Kishiwada Domain (岸和田藩, Kishiwada-han) was a feudal domain under the Tokugawa shogunate of Edo period Japan, located in Izumi Province in what is now the southern portion of modern-day Osaka Prefecture. It was centered around Kishiwada Castle and was controlled by the fudai daimyō Okabe clan throughout much of its history.

==History==
Kishiwada Domain was founded in 1585, when Toyotomi Hideyoshi installed his maternal uncle, Koide Hidemasa as castellan of Kishiwada Castle. At first, he was allotted a kokudaka of only 4,000 koku, but this was increased to 10,000 koku in 1594 and 30,000 koku in 1595. In the Battle of Sekigahara, Koide Hidemasa and his eldest son Koida Yoshimasa were with the defeated Western Army loyal to the Toyotomi clan.
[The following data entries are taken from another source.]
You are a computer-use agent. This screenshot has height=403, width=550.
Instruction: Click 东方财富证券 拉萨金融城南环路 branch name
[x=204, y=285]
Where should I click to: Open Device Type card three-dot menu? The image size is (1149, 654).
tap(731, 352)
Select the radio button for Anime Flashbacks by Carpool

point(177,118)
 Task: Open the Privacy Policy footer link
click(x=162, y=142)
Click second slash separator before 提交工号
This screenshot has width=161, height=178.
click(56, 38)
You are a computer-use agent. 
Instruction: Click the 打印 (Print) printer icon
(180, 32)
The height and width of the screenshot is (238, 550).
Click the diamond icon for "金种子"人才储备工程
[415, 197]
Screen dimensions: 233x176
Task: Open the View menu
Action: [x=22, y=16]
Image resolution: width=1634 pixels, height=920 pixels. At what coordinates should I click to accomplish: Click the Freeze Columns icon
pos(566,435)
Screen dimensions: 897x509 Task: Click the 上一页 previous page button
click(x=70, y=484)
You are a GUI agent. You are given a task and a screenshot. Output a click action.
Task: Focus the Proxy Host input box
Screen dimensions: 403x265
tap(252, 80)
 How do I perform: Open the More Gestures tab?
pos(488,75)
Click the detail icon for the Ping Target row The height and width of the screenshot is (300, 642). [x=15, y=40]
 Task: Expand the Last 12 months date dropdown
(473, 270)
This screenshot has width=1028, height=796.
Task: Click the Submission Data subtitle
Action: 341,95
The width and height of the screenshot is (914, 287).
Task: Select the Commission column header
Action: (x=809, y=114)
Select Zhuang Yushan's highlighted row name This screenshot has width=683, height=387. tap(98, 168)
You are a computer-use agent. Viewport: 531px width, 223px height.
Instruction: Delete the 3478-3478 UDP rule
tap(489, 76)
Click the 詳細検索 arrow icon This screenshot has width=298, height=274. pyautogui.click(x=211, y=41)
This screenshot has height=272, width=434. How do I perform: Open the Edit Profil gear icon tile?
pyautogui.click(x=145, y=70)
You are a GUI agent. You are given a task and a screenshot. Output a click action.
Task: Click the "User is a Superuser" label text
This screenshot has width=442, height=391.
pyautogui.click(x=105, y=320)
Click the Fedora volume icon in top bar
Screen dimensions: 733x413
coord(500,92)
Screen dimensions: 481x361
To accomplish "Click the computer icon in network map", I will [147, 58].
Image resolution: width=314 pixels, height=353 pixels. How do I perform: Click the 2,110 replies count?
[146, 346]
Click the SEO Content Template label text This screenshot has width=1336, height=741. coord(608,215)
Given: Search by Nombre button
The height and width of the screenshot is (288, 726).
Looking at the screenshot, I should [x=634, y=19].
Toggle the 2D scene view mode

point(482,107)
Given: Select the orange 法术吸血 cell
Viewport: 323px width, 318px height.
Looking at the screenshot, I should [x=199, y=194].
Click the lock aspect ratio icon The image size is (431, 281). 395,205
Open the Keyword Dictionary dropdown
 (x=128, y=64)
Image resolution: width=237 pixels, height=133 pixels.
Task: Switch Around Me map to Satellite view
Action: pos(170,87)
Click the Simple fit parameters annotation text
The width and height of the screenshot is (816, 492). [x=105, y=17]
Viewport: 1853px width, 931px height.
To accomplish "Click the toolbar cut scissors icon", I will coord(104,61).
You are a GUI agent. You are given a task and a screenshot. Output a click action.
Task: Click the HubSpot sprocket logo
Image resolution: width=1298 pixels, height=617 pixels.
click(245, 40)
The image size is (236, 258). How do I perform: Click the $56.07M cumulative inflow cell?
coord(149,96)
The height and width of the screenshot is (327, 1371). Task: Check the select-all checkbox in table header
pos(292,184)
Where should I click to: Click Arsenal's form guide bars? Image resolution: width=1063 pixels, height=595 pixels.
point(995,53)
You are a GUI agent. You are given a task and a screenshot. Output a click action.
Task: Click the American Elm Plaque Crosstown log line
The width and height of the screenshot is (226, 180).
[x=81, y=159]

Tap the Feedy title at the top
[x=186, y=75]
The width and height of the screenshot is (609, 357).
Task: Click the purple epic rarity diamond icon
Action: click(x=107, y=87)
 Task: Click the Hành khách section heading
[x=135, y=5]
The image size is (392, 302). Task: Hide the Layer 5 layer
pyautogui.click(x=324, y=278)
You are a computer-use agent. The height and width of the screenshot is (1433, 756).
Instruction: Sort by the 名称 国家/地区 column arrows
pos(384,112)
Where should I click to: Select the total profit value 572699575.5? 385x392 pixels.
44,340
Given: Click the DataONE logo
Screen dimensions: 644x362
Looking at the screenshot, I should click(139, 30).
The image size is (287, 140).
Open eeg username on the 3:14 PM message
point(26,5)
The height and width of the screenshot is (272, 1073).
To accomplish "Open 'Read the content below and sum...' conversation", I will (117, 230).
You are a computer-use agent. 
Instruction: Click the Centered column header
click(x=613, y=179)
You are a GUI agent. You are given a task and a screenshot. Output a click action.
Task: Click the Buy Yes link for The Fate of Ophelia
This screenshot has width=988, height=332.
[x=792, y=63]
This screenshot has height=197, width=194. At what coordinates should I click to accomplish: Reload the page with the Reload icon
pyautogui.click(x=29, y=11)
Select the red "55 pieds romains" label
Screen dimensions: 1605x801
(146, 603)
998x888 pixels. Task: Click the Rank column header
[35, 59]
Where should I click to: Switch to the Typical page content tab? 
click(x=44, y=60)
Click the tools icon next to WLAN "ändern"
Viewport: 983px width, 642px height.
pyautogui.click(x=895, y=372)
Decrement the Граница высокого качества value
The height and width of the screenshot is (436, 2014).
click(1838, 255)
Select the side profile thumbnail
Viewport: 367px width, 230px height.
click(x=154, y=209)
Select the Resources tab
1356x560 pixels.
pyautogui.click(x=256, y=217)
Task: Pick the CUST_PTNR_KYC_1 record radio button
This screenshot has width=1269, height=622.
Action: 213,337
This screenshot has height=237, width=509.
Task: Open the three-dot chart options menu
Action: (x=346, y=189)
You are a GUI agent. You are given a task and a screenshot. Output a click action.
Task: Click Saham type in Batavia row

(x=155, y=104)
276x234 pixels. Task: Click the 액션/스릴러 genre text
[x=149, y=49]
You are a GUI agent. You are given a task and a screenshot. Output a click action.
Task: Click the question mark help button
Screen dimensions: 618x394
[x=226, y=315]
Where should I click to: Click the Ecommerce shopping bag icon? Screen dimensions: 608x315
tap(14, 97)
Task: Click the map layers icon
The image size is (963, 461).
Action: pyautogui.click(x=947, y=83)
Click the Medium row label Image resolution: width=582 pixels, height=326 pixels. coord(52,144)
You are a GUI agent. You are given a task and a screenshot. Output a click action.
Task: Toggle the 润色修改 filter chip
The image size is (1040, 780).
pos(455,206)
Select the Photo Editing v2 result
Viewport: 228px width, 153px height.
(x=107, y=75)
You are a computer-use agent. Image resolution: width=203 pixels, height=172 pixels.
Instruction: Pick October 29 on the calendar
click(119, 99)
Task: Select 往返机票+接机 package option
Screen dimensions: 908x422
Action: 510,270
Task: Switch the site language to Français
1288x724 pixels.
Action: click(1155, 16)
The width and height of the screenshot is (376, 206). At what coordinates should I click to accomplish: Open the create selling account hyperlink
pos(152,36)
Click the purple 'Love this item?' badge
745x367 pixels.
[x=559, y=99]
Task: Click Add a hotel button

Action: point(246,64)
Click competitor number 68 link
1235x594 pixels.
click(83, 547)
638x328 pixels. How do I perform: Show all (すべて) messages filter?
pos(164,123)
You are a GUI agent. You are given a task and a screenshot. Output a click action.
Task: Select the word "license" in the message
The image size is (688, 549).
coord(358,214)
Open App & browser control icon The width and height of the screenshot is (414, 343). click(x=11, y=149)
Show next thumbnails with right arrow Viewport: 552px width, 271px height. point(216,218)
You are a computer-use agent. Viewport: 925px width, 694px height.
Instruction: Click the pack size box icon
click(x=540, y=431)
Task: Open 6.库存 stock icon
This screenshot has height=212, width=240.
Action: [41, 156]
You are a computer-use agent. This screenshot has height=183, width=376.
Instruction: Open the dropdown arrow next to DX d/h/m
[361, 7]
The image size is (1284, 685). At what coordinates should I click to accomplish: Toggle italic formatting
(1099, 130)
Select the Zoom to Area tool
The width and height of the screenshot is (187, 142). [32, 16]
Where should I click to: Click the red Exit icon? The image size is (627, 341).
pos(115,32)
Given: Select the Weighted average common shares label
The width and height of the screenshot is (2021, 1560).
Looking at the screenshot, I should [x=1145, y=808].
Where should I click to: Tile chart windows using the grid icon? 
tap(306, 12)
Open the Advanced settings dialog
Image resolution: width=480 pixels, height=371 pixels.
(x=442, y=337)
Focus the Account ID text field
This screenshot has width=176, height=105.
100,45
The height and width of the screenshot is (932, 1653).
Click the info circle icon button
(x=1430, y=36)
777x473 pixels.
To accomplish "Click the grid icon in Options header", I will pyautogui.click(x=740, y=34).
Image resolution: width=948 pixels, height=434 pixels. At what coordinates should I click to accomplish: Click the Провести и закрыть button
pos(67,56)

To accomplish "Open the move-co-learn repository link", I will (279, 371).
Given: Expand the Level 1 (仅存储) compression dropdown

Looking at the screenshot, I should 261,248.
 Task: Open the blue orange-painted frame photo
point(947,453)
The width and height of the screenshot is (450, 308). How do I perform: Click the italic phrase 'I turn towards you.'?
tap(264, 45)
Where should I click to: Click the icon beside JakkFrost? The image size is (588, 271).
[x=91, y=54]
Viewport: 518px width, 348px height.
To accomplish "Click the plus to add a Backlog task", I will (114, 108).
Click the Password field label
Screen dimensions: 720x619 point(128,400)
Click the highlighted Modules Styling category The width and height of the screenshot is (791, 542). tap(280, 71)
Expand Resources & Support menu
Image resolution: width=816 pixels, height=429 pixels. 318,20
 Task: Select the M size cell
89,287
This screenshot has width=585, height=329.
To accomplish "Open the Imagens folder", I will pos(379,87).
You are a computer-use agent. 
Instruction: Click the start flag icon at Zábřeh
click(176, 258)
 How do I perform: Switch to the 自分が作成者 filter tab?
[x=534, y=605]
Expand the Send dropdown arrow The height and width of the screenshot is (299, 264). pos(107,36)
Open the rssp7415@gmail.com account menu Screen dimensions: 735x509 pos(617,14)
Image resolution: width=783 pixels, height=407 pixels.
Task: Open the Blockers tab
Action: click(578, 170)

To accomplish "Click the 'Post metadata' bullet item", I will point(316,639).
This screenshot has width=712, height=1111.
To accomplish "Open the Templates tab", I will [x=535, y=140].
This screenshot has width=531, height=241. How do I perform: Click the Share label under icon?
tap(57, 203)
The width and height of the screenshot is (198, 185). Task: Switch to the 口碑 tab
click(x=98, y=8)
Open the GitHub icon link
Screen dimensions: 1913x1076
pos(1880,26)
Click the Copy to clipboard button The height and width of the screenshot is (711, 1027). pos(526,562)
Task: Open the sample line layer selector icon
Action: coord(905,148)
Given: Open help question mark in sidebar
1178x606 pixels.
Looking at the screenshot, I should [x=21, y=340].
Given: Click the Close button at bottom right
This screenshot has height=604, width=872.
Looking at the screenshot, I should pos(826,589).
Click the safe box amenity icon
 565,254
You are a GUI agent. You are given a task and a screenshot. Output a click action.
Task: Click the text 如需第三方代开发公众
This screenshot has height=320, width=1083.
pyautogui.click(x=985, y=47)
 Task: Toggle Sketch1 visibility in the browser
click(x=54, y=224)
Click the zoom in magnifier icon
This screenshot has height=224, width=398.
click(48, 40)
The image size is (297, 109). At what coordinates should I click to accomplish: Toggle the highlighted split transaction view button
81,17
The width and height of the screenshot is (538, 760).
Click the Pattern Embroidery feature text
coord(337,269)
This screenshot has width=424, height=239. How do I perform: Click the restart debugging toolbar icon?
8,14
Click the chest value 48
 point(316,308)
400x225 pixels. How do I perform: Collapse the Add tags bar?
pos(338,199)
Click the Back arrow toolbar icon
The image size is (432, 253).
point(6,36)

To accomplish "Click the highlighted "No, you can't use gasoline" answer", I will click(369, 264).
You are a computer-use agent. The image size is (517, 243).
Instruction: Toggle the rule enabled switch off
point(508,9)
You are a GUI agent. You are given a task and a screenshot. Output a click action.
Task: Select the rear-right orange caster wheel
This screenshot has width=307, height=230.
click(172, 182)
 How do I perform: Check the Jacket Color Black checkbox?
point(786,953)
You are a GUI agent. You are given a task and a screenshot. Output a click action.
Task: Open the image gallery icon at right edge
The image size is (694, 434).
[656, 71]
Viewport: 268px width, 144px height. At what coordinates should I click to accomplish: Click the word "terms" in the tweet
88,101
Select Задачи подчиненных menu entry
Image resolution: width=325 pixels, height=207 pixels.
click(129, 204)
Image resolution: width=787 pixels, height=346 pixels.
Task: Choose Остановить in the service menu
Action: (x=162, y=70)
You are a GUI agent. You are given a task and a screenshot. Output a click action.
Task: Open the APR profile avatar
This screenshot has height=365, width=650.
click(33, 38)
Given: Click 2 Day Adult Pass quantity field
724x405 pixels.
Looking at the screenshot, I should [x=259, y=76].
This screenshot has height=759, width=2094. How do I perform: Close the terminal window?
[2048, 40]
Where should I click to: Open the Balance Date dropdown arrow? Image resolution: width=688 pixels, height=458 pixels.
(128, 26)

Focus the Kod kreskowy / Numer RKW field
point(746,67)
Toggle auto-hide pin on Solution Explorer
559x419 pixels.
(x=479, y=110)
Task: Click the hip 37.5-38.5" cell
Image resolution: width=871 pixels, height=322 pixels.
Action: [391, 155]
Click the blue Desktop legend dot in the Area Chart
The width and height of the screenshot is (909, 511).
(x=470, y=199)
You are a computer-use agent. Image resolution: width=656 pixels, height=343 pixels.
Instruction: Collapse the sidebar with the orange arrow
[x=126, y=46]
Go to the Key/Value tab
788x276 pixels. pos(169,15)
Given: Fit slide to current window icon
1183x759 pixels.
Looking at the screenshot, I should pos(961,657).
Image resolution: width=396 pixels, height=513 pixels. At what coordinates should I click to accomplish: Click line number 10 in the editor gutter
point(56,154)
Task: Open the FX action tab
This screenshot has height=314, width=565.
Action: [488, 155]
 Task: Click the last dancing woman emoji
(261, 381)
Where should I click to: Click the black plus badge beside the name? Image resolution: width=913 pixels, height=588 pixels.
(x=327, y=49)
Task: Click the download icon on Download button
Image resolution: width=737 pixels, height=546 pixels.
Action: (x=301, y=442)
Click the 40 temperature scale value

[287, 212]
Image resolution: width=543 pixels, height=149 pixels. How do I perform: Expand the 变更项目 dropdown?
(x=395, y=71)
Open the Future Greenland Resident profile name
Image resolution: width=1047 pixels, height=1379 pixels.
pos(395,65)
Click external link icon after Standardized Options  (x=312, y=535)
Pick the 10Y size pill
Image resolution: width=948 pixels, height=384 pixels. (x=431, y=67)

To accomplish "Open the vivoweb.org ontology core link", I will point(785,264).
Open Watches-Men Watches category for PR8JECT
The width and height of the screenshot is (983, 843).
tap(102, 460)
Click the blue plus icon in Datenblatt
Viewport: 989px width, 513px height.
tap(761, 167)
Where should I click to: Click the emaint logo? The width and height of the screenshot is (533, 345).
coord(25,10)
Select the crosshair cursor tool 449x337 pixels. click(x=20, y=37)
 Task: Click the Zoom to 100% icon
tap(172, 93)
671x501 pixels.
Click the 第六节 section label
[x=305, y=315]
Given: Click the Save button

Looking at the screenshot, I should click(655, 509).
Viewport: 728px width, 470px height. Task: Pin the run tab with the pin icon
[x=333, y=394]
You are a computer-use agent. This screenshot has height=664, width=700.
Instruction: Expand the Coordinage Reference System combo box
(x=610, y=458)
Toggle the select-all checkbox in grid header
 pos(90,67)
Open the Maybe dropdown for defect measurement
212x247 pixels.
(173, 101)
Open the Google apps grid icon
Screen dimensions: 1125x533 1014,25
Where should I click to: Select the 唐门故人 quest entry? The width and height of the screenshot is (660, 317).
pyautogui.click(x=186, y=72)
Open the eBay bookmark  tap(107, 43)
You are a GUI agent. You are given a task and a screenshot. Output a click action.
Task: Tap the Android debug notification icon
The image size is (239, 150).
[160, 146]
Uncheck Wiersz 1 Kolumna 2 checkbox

However, Koide hedged his bets by having his second son, Koide Hideie, side with the Eastern Army under Tokugawa Ieyasu, and as a result, Koide Hideie inherited the domain in 1601 under the new Tokugawa shogunate and received an increase to 50,000 koku in 1613. He was transferred to Izushi Domain in Tajima Province in 1619.

The Koide were replaced by Matsudaira Yasushige, formerly of Shinoyama Domain in Tamba Province. As he was from the Matsui-Matsudaira clan, the domain changed from a tozama to a fudai domain at this time. As the lands of Kishiwada Domain were very fertile and flat, and due to advances in rice cultivation, Matsunaga petitioned the shogunate to raise his official kokudaka from 50,000 to 60,000 koku. In 1640, his son Matsudaira Yasuteru used this extra kokudaka to provide a 5000 koku hatamoto holding for his nephew Yasuaki and 3000 and 2000 koku holdings for his younger brothers Yasunori and Yasunori. However, the same year, he was transferred to Yamasaki Domain in Harima Province.

The domain was then awarded to Okabe Nobukatsu, Matsudaira Yasuteru's father-in-law, who was transferred from Takatsuki Domain in Settsu Province. The domain would remain in the hands of the Okabe clan until the Meiji restoration. Okabe Nobukatsu's first task was to take steps to avoid a peasant revolt, created by the extra taxes which had been imposed due to Matsudaira Yasushige's increase in kokudaka. He also renovated Kishiwada Castle and sponsored the repair or construction of many shrines and temples.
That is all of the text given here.